Overall, the water system has been exposed to a crisis caused by urban construction. But, the Zhoushan government has invested to improve local vulnerable water systems, controlled the previously unorganized discharge of domestic sewage, and put in place measures to monitor pollution and ensure environmental protection.
CONCLUSIONS
In this study, we analyzed the impact of island development on water security from the perspective of the target element nexus in a socio-ecological system. We abstracted target elements into virtual nodes, and mathematical models quantified their mutual feedback and coupling coordination, on a temporal scale. This workflow is a bridge tool for us to understand the adaptation transitions of the water system in relation to disturbances driven by island development. This information is imperative for indicating the warning signals of water security loss.

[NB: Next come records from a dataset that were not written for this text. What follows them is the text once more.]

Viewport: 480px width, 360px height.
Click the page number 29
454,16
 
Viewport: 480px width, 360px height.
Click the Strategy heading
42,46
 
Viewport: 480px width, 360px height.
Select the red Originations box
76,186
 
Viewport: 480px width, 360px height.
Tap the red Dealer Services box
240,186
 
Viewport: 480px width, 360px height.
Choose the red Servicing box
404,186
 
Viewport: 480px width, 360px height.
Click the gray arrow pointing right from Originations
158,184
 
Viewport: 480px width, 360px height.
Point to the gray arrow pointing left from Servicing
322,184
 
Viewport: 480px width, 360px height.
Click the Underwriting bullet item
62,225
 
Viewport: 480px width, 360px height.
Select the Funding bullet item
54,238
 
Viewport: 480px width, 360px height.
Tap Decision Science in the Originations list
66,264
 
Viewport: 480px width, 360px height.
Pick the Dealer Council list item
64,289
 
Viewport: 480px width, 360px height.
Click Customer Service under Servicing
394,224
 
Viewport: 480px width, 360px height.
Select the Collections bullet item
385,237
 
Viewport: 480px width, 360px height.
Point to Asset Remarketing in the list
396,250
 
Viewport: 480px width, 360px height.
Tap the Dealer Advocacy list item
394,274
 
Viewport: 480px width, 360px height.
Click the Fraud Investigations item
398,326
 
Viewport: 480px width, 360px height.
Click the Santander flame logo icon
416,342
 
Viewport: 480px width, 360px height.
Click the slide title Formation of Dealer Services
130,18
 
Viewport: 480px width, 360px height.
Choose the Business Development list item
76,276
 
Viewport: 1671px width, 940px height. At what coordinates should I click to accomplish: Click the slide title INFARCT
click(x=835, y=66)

Our main results showed that water security exhibited positive and negative shock responses to tourism and urbanization, over 1- and 7-year response periods, respectively. Furthermore, the equilibrium of the system has shifted from nature- to human-dominated since 2010. Interestingly, the water system has stably adapted to the interactions from island development, over the study period in Zhoushan, although it has experienced water shortages since 2010. We conclude that future urban planning programs should prioritize the water security of Zhoushan.
These findings provide a quantitative paradigm to island planners and decision makers for risk-informed management in relation to water systems in small island regions. The regime shift of interactive elements is simulated by signal recognition of adaptation fluctuation in the temporal dimension. The presented framework is flexible and can serve as a reference for the socio-ecological management of China's island cities, which face high-density anthropogenic activities and reduced resilience.

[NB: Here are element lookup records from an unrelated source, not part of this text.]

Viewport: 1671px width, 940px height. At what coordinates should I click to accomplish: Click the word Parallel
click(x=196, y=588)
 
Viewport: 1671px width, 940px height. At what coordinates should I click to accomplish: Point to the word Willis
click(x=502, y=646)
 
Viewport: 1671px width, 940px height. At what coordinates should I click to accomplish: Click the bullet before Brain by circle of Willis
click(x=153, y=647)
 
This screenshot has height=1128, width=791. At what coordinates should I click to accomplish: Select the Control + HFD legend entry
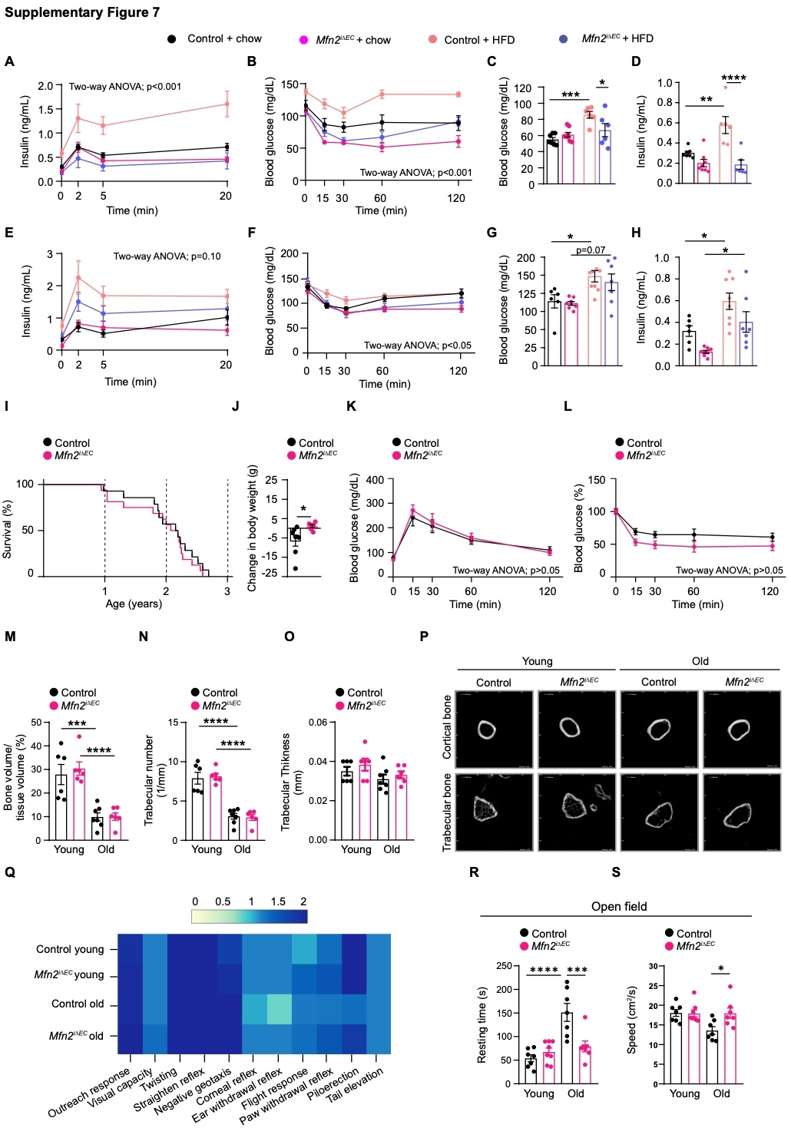[x=479, y=39]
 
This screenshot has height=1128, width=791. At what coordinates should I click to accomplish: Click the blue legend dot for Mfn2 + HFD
[x=564, y=38]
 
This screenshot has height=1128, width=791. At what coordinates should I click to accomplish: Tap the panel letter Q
[x=10, y=872]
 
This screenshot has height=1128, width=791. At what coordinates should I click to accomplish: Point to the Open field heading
[x=618, y=906]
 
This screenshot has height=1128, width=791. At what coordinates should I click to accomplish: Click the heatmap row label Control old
[x=78, y=1004]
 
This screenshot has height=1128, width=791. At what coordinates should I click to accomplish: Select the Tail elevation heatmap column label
[x=355, y=1085]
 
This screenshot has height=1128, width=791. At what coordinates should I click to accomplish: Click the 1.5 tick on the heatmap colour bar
[x=278, y=901]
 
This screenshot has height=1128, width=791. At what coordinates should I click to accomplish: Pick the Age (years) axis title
[x=134, y=604]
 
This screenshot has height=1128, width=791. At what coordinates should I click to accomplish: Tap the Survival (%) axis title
[x=8, y=530]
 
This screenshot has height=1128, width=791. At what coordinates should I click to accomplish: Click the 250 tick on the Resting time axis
[x=503, y=966]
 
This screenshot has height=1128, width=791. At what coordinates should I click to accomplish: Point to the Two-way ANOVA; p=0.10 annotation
[x=167, y=256]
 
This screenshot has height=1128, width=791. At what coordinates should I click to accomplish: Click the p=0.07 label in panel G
[x=590, y=250]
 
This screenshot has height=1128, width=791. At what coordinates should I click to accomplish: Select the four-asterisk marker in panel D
[x=733, y=78]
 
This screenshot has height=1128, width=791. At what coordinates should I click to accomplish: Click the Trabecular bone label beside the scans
[x=447, y=812]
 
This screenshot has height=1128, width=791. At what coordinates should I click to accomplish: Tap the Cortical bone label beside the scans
[x=447, y=726]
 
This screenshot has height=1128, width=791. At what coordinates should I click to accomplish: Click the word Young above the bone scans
[x=537, y=661]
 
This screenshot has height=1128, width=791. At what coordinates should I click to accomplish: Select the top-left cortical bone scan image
[x=494, y=729]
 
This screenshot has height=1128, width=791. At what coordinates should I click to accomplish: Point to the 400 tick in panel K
[x=375, y=481]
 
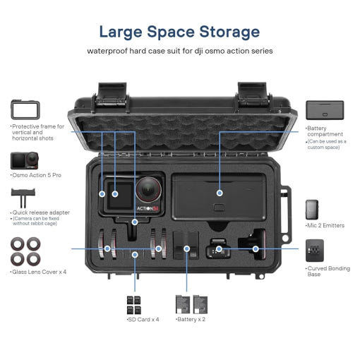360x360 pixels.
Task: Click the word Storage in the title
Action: [x=229, y=32]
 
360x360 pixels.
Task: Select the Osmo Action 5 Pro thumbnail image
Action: [x=25, y=161]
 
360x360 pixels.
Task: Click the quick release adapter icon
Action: [x=23, y=197]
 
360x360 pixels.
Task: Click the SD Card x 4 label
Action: [x=143, y=319]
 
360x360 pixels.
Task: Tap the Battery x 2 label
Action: [x=191, y=319]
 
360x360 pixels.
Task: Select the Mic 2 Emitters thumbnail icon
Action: [x=312, y=210]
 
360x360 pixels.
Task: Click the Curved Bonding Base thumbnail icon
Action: [x=315, y=251]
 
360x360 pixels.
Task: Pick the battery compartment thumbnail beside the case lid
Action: [x=325, y=110]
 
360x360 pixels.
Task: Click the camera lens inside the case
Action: [x=148, y=189]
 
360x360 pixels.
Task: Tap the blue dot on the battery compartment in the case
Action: [x=220, y=193]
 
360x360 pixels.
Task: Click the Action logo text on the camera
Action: [x=148, y=208]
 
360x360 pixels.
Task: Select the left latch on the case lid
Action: [x=112, y=96]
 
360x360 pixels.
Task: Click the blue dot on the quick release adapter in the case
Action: [x=135, y=222]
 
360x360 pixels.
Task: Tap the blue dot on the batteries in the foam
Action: [x=187, y=248]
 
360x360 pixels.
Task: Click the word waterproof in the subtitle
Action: [x=107, y=51]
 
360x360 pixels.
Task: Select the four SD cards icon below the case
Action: [x=134, y=305]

This study also had some limitations. Firstly, we were limited by insufficient data. This neglected spatial heterogeneity characteristics of the archipelago among individual islands. Secondly, we did not elaborate the topological relationship among the target elements, and the discussion only has a few significant proposals, due to the complexity of the socio-ecological system. Therefore, more comprehensive and scientific evaluation indicators are required to verify our findings. In future research, we will consider incorporating more influencing factors and data into the framework to verify our findings.
ACKNOWLEDGEMENTS
This work was supported by the National Key Research and Development Program of China (2017YFA0604902).
DATA AVAILABILITY STATEMENT
All relevant data are included in the paper or its Supplementary Information.